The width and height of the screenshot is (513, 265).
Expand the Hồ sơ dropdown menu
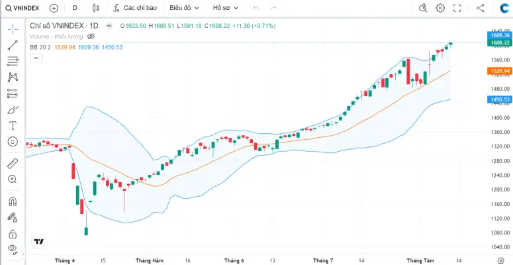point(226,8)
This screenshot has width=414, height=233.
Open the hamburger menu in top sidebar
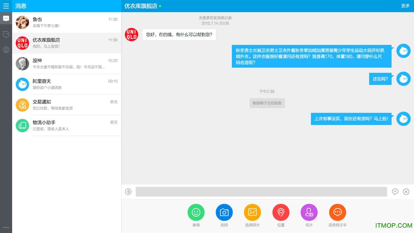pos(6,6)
________________
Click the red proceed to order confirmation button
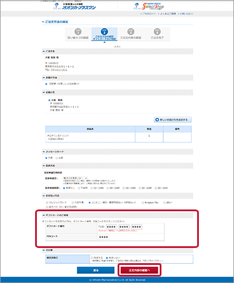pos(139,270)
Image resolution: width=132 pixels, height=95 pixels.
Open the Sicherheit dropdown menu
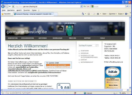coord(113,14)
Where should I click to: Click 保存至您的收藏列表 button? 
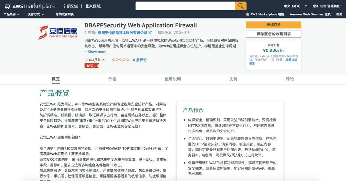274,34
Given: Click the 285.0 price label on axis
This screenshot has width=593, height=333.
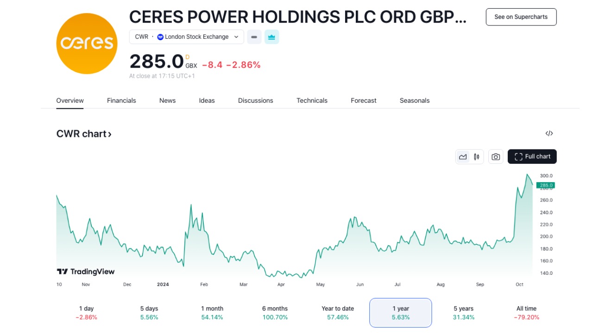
________________
# TASK ITEM:
Count up the lines above that include the string "width" and report nothing but that number.

# SOLUTION TO THE EXERCISE:
4